マーク・モンゴメリー海軍退役少将の試算によれば、5〜6隻の商船を護衛して海峡を通過させるには、イージス・システム搭載の駆逐艦10数隻に加え、上空からの攻撃ヘリや戦闘機の支援が必要となり、航程には10〜12時間を要するという。
『ニューヨーク・タイムズ』は、1980年代のイラン・イラク戦争時の「タンカー戦争」を振り返っている。当時、米軍はクウェートのタンカーを護衛する「アーネスト・ウィル作戦」を展開したが、巡洋艦サミュエル・B・ロバーツが触雷して沈没寸前となり、駆逐艦スタークがイラク軍のミサイルで大破し、37名の米兵が犠牲となった。歴史的な教訓からも、武装護衛が「単純な演習」ではないことは明白である。
イランが長距離ミサイル投入、イスラエルの防空網を突破 欧州主要都市も射程内か
ペルシャ湾に戦雲が立ち込める中、戦火は予測不能な方向へと拡大し、従来の地域的な「レッドライン」は完全に崩壊した。
イスラエル国防軍(IDF)のエヤル・ザミール少将は、イラン軍が射程4,000キロに達する長距離弾道ミサイル2発を発射したと指摘。標的はインド洋にある英米連合の軍事拠点、ディエゴガルシア島であった。ミサイルは目標を外れたものの、ザミール少将は「これらのミサイルの射程には、ベルリン、パリ、ローマといった欧州各国の首都が直接の脅威として含まれている」と強い警告を発した。
イスラエル南部で120人超が負傷、核施設近隣に着弾
ロイター通信およびフィナンシャル・タイムズの報道によると、イスラエルは21日深夜、凄惨な週末を迎えた。イランのミサイルが防衛網を突破し、イスラエル南部のディモナとアラドの2都市に着弾。120人以上が負傷し、うち11人が重傷を負った。
特筆すべきは、ディモナがイスラエルの核施設からわずか13キロの距離にある点だ。攻撃を受けた2都市の周辺には、同国最大規模のネバティム空軍基地を含む多くの軍事拠点が点在している。
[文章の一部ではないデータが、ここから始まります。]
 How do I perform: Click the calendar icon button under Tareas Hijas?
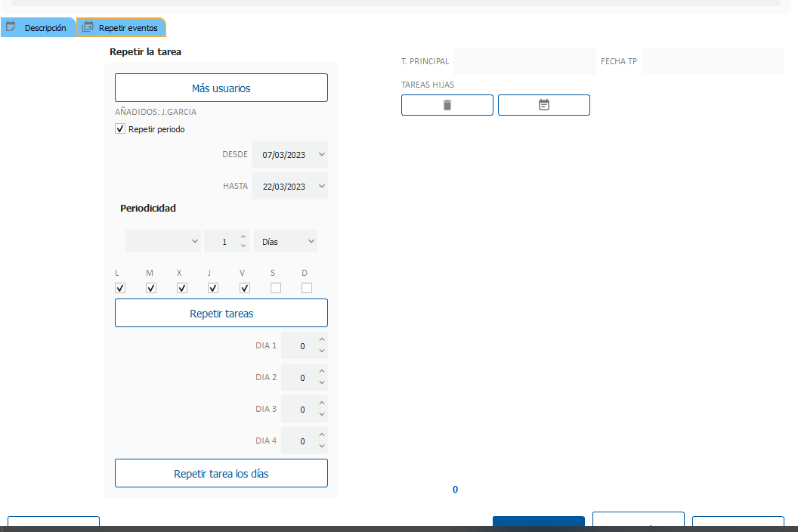click(x=543, y=105)
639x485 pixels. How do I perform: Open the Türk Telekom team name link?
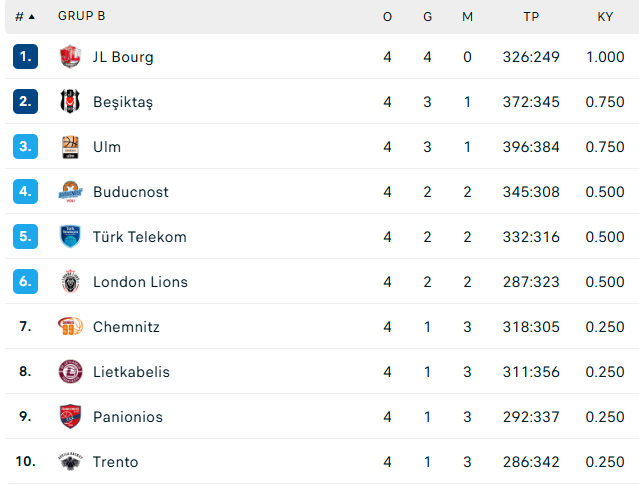click(x=139, y=237)
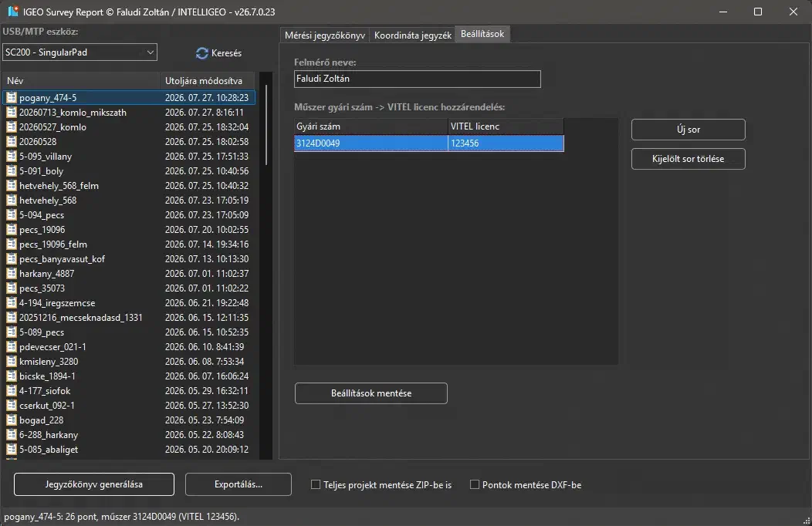812x526 pixels.
Task: Click the file icon next to 4-177_siofok
Action: (12, 390)
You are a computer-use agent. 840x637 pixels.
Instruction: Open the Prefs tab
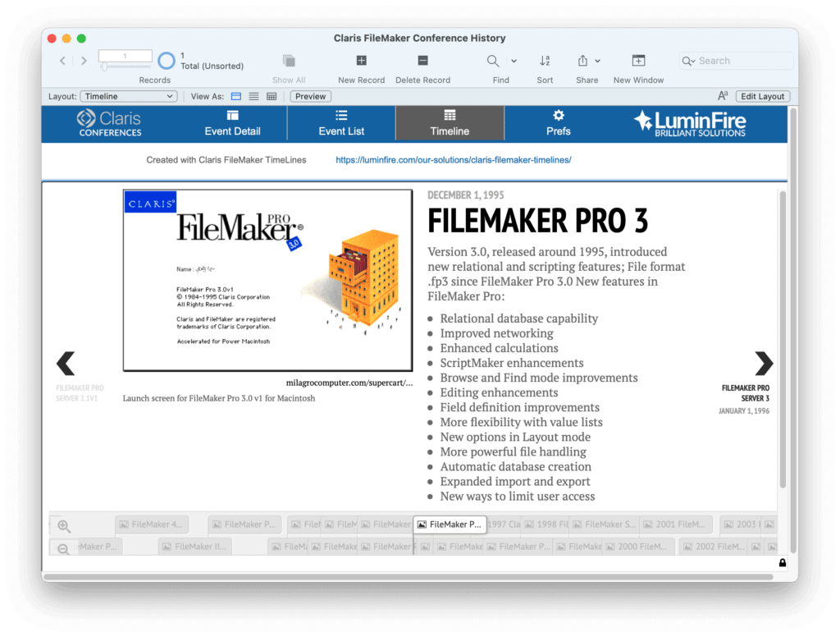point(558,122)
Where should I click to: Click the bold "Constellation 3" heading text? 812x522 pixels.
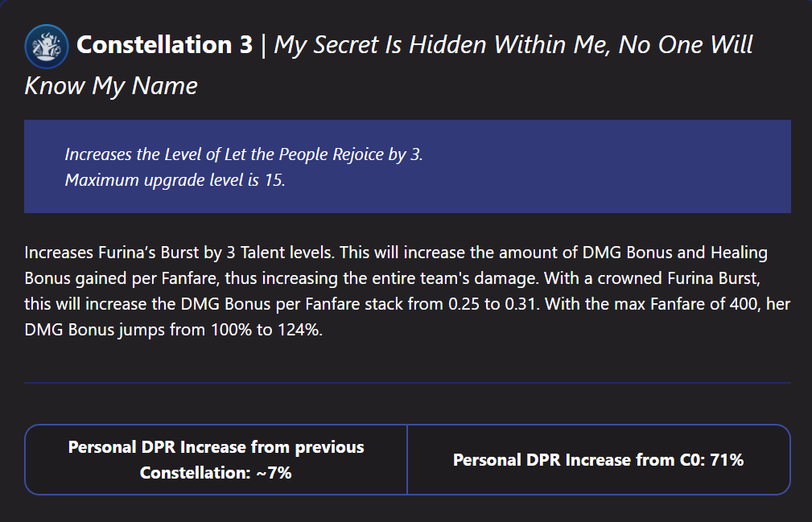tap(164, 45)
イスラエル軍にとって最大の失態は、世界に誇る防空システムが突破されたことだ。ロイター通信によると、軍報道官のエフィ・デフリン准将は、防空システムは稼働していたものの迎撃には至らなかったことを認め、「事件を調査し、教訓を得る」と述べた。
ベンヤミン・ネタニヤフ首相は声明で、「将来のために戦う中で、非常に厳しい夜だった」と苦渋の表情を見せたが、同時にすべての戦線で敵を打倒し続ける決意を強調した。
イラン側は「新段階」を宣言
今回の攻撃の成功に対し、イランのモハンマド・バゲル・ガリバフ議長は「イスラエルの空は無防備だ」と嘲笑。イラン革命衛隊(IRGC)空軍司令官のマジド・ムーサヴィ氏は、採用した「新たな戦術と発射システム」が米イスラエルに衝撃を与えたと主張し、戦争は「新たな段階に入った」と宣言した。
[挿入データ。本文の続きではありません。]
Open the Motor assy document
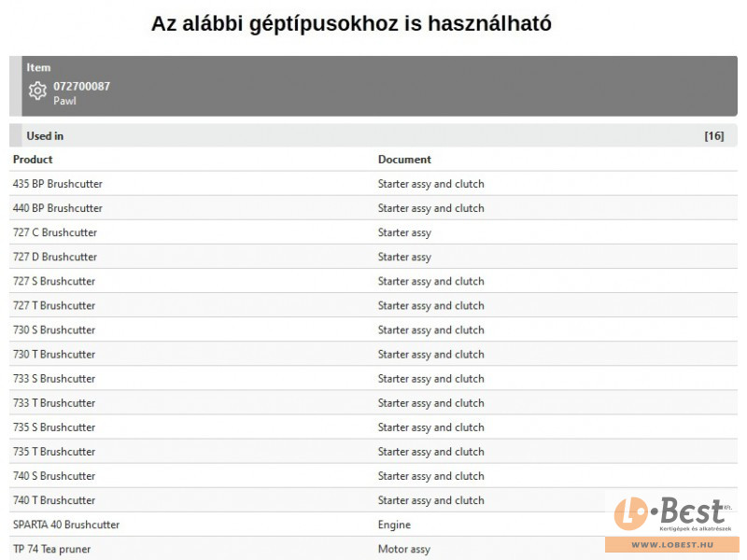Viewport: 747px width, 560px height. [x=404, y=549]
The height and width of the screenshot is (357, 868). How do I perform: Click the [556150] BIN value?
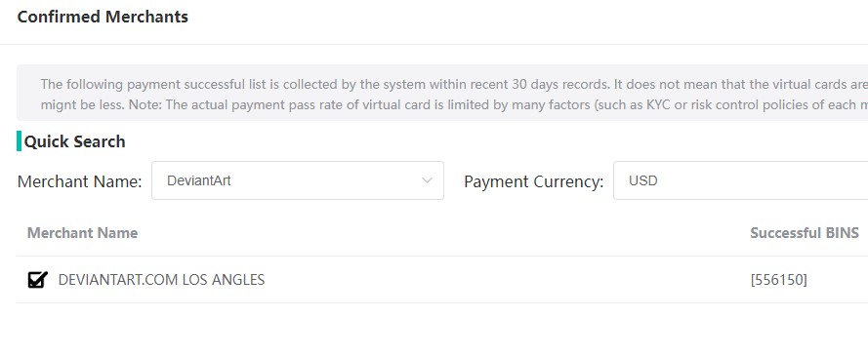coord(779,280)
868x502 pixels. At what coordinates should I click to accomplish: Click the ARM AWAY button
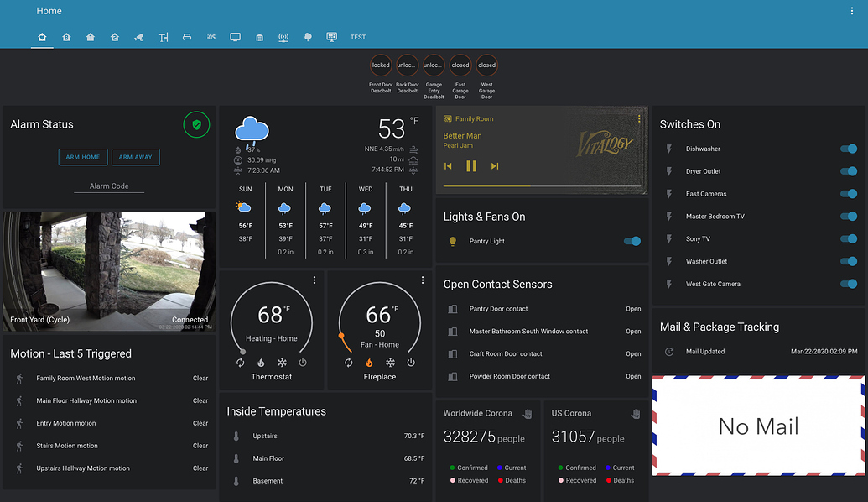click(x=135, y=157)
戦火の影響は他の周辺国にも及んでいる。サウジアラビア国防省は22日、首都リヤド付近に向けて発射された弾道ミサイル3発のうち1発を迎撃したが、残る2発は無人地帯に落下したと発表。また、カタール国防省はヘリコプターが「技術的故障」により自国海域に墜落したことを明らかにした。
英国海事貿易情報センター(UKMTO)は、アラブ首長国連邦(UAE)シャルジャの北約30キロの海域で、散積船付近で不明な発射物が爆発したとの報告を受けた。乗組員は無事であったが、航行の安全に対する懸念がさらに強まっている。